*EXTRACT TO READ*:
If you don’t have any financial goals, the fix is simple – spend a few minutes today setting some financial goals for yourself.

For more on financial goal-setting, check out this post here on Ramseysolutions.com.

6. Not having a BIG reason WHY

If you’re trying to fix your finances, get out of debt, and start building wealth, you need to have a BIG reason WHY you’re doing all of this. For example, if you’re just trying to do better with money, that’s not a big enough reason why. You’ll eventually fall off the wagon and start making financial mistakes again.

You have to have a HUGE reason WHY you’re doing this. For example, my wife and I have a HUGE reason WHY we got out of debt and will stay out of debt: We’re sick of debt, tired of being broke and having nothing, sick of not being able to afford anything, sick of a negative net worth, my wife and I want to travel one day, we want to help our son go to college without loans, and we want to be millionaires by 40 years old. I’d say that’s a pretty big reason why.

The fix: think of a big enough reason why so that your BIG reason WHY helps you stay motivated and keeps you pushing forward with your financial goals.

7. Not having an emergency fund

It’s extremely important to have an emergency fund no matter what your financial situation looks like. If you’re in debt, scrape together a $1,000 dollar starter emergency fund. Once you’re out of debt, you’ll need a 3-6 month fully funded emergency fund. It’s going to rain, so you might as well have an umbrella ready.

You fix this mistake by making sure to have an emergency fund for when life happens.

Check out these two posts for more:

How to Create a $1,000 Dollar Starter Emergency Fund in 1 month!”

“How to Create an Epic Emergency Fund With Any Income: 2022 Edition!”

8. Not having a budget

You NEED a budget. If you don’t use a budget for your finances, you are making a tremendous financial mistake because you aren’t controlling your money. Instead, it’s controlling you. And you’re prone to overspend and lose track of what’s in your bank account. Don’t do this and don’t waste your hard-earned dollars by not having a budget.

*INFORMATION SHOWN*:
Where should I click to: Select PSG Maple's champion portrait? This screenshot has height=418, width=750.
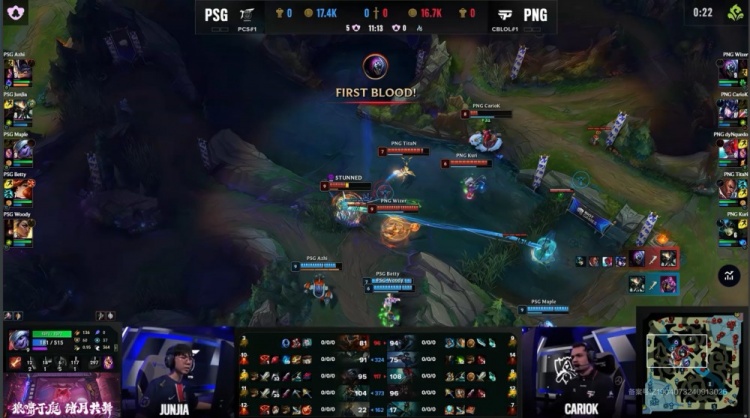tap(20, 150)
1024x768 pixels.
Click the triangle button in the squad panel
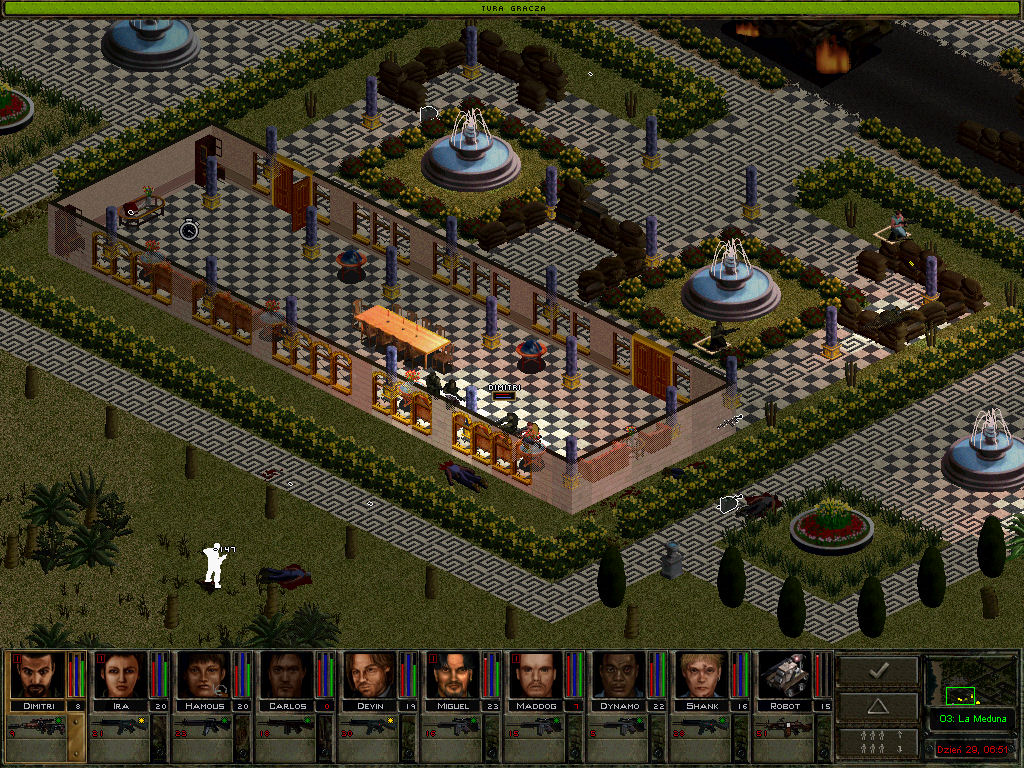pyautogui.click(x=877, y=706)
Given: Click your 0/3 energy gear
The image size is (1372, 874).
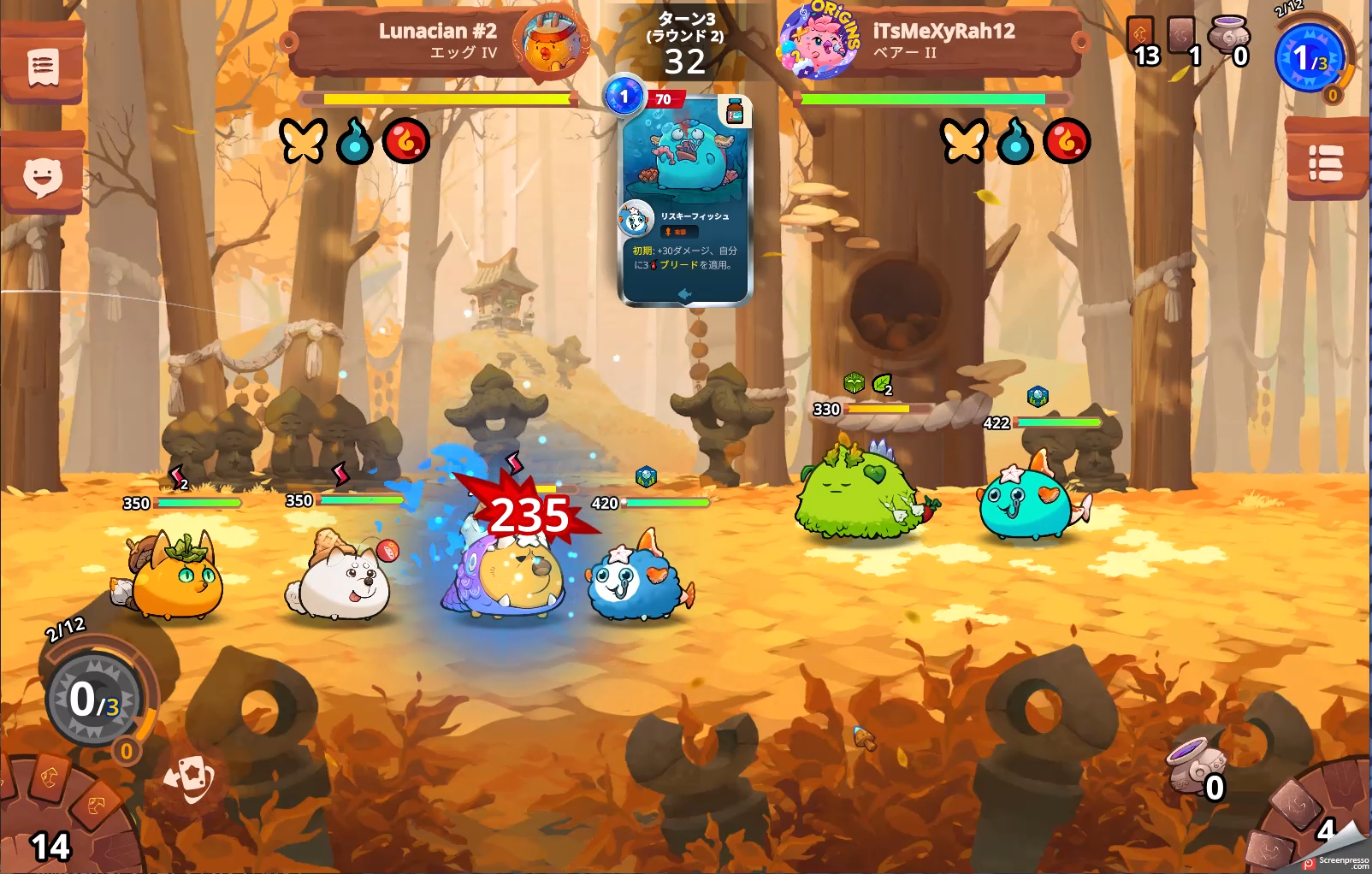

*EXERCISE BRIEF*: Proceed with the text on common financial mistakes, picking up right after its final sentence. The material shown here is separate and stands apart from the money-mistakes text.

*RIGHT ANSWER*:
I recommend that everyone use the zero-based budget to track their finances. It’s easy to do and it gives every dollar you have a mission – whether saving, investing, spending, or whatever else you want to do with it.

If you don’t use a budget, fix that and create one today.

For more info, check out my post on the zero-based budget here: “7 Ways a Zero-Based Budget is the Best Budget for Your Money.”

9. Not paying off debt!

Continuing to let debt hang around your neck is a big mistake financially. Most people go into debt and just never get out. They also think that trying to invest and save while paying every month on their debts is a good idea. If this is you, it’s time to change things up.

Debt sucks. It’s robbing you of your money now and your financial future tomorrow. Don’t let debt do that. Get it paid off as fast as you can so that you can start building real wealth.

If you have a lot of debt, fix it by paying it off completely.

Check out this post on why it’s important to pay off debt first before investing: “Should I Pay Off All My Debts First Before I Start Investing?”

If you’re ready to crush your debt, check out this tips post here: “47 Creative Ways to Pay Off Debt This Year.”

10. Paying the wrong debt first

Look, if you’re paying off debt, I won’t get onto you too much. I’m just happy that you’re working on paying your debt off. But there are a lot of people in your situation that just won’t get it done because it’s overwhelming and they’re not able to get momentum with their debt. Why? It’s because you’re paying the wrong debt first.

Just randomly paying on debts isn’t going to work. And paying high-interest debts first could mean a lot of work to get the first one done. No, let’s try a different approach.

List out your debts smallest to largest, attack the smallest debt with a vengeance, and pay minimums on all the others. You gain momentum fast, you get quick wins from the smaller debts, and you get the motivation from paying them off. And with each debt you pay, you add that money into your “debt snowball” and start paying off the next biggest debt.

Don’t make this mistake. Use the process above to fix your finances and get your debts paid off as soon as possible.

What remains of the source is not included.